ABOUT THIS TASK:
Across the whole listing, copy out every line that includes the string "accomplish".

THE INPUT:

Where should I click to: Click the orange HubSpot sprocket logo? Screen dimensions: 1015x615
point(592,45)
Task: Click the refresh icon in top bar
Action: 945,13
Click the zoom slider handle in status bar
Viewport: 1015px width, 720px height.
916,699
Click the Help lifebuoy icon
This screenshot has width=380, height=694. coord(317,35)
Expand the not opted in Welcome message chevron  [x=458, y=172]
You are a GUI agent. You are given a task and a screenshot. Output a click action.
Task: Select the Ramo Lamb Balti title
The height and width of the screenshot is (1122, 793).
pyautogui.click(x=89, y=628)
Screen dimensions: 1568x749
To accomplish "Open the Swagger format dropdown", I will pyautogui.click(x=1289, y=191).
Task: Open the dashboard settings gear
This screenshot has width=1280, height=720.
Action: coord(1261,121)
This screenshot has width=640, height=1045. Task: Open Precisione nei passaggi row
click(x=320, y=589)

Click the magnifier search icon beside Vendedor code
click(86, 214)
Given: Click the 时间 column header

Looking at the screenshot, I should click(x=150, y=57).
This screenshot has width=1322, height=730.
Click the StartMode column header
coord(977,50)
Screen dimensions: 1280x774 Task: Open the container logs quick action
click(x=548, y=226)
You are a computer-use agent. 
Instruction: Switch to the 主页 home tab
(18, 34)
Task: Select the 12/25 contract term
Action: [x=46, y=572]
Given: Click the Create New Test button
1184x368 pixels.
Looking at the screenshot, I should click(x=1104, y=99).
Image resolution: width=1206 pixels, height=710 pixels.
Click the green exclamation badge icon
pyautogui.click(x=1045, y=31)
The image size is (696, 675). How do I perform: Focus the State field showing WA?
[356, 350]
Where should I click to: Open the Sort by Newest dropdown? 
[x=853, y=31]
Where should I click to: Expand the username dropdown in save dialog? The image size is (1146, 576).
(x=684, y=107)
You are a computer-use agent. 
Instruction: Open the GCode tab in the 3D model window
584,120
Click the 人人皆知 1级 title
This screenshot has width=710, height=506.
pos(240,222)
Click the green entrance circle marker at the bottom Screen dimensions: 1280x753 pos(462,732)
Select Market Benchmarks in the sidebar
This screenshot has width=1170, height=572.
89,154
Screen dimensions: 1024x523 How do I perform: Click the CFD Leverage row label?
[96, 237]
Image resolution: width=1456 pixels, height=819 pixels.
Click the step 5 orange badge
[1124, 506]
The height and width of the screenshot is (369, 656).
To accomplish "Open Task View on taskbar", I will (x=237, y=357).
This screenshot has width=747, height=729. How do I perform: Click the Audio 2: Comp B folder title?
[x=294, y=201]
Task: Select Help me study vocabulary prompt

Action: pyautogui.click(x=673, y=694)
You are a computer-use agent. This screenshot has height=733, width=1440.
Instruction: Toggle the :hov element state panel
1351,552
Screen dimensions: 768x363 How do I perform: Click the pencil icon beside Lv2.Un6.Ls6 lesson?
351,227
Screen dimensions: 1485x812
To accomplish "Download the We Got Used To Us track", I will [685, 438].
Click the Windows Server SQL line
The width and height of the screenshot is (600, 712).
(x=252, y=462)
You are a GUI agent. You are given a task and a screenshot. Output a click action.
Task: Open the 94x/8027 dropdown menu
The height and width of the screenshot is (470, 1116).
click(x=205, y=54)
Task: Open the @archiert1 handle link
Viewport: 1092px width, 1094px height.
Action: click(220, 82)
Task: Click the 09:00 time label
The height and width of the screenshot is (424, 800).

TASK OUTPUT:
To accomplish "Open the Swagger format dropdown", I will pyautogui.click(x=1289, y=191).
To accomplish "Open Task View on taskbar", I will (x=237, y=357).
To accomplish "Download the We Got Used To Us track", I will [685, 438].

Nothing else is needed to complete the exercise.